Lasciando da parte le fantasie, le prime testimonianze storiche
sull'uva di Scandiano ci vengono da Bianca Capello che, nel XV
secolo, andando sposa al Granduca di Toscana, ebbe occasione,
transitando a Scandiano, di gustarne gli ottimi vini.
Commercialmente, invece, la tappa più importante nella storia
del vino a Scandiano è stata segnata dalla "Società
Enologica Scandianese" (1874 - 1918) che operava nella Rocca dei
Boiardo, il monumento storico che la Cantina Bertolani riporta nel
proprio marchio.
La Società Enologica si era formata tra i più importanti
proprietari terrieri del luogo ed aveva una grande importanza, non
solo per la storia locale, ma anche perché rappresentava uno dei
primi esempi di associazione e di scambio di conoscenze
tecnologiche. La Società usava già un elegante marchio quando il
vino, se messo in bottiglia, aveva al massimo una rudimentale
etichetta. Essa si impegnò a partecipare a varie esposizioni, tra
cui quella mondiale di Philadelphia del 1876 e quella di Parigi del
1878, in un periodo in cui i rapporti tra produzione e vendita
erano di carattere locale o al massimo provinciale.
Alfredo Bertolani, che aveva avuto relazioni
commerciali con la Società Enologica Scandianese per anni, acquisì
parte delle sue attrezzature quando essa smise l'attività e, nel
1925, fondò la propria azienda, mettendo a frutto le sue profonde
conoscenze sui terreni e sulle uve del territorio scandianese. Il
suo motto, sempre valido, era "Semplicità, onestà e pulizia".

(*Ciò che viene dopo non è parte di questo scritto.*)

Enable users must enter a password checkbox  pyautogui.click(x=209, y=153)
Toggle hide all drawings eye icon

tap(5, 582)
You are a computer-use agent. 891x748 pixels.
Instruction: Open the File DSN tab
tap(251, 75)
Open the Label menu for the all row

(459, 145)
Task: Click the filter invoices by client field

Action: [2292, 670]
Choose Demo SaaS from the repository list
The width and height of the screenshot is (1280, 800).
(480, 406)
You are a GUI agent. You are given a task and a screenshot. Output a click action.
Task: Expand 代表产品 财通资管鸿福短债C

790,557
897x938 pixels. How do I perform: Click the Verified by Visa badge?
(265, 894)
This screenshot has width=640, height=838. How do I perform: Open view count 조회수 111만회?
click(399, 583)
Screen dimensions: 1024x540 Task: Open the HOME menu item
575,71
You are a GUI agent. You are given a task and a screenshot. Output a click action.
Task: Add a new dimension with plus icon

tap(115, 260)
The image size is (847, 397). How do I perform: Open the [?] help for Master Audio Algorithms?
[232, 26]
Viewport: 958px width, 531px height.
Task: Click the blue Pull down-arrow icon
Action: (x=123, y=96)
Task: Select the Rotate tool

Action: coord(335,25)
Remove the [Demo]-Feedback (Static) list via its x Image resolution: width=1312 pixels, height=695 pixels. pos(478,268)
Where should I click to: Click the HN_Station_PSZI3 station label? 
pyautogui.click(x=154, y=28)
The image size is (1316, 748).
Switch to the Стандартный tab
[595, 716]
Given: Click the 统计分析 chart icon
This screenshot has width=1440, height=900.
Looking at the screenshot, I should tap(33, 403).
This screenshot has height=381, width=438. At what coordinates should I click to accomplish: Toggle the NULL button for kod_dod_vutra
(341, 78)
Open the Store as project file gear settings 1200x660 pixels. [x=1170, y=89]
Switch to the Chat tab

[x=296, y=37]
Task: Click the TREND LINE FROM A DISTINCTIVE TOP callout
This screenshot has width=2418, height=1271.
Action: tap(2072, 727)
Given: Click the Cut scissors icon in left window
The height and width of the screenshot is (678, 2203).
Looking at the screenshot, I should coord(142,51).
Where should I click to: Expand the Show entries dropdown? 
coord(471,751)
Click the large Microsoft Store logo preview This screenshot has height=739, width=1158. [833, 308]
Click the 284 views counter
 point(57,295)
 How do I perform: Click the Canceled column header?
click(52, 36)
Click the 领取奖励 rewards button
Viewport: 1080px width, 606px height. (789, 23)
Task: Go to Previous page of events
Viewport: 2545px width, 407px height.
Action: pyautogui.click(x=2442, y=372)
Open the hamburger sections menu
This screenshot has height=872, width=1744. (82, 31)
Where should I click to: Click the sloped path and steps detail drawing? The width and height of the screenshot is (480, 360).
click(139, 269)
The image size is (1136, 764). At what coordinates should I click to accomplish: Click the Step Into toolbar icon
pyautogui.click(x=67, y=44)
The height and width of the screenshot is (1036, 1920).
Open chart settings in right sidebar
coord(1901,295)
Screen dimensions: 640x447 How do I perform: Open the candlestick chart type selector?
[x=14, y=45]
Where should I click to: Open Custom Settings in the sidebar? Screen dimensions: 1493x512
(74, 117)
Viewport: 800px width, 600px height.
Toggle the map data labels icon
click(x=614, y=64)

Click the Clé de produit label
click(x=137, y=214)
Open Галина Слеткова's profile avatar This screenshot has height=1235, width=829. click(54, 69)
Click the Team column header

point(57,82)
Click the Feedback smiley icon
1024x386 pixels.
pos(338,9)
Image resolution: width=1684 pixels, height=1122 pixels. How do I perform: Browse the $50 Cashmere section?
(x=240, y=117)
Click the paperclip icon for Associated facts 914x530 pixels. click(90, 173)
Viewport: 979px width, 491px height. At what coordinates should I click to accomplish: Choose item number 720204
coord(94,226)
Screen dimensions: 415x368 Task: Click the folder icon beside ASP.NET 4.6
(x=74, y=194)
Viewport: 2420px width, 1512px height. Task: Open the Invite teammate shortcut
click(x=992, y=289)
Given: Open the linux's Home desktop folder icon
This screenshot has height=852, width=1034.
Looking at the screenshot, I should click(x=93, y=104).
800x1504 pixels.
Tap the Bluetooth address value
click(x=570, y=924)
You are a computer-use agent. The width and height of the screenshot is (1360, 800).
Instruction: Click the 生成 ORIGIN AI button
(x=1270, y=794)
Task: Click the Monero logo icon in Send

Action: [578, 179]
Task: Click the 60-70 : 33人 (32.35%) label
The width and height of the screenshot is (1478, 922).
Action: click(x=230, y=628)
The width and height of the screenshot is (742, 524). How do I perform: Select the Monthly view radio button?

L'azienda sin dalla fondazione è a conduzione familiare, e ad
affian
care Alfredo, oltre alla moglie, ci sono i due
figli Vincenzo e Nemesio.
Passata quasi indenne attraverso la seconda guerra mondiale,
la Cantina Bertolani, sempre nel segno della qualità dei prodotti,
si espande.
Negli anni 70 l'ingresso nell'attività di uno dei nipoti di
Alfredo, Giancarlo, porta nuovi impulsi ed un significativo
avanzamento delle tecnologie, con l'inserimento di vini fermentati
col metodo Charmat, che gradualmente sostituiscono quelli con la
tradizionale fermentazione naturale in bottiglia.
Poi, negli anni 80, è il momento dell'introduzione
dell'"imbottigliamento sterile" al posto della pastorizzazione.
Entrambe le tecnologie tendono alla stabilizzazione del vino in
bottiglia, ma, mentre con la pastorizzazione il vino è portato ad
alte temperature, l'imbottigliamento sterile si effettua a basse
temperature, ed è molto più rispettoso della qualità.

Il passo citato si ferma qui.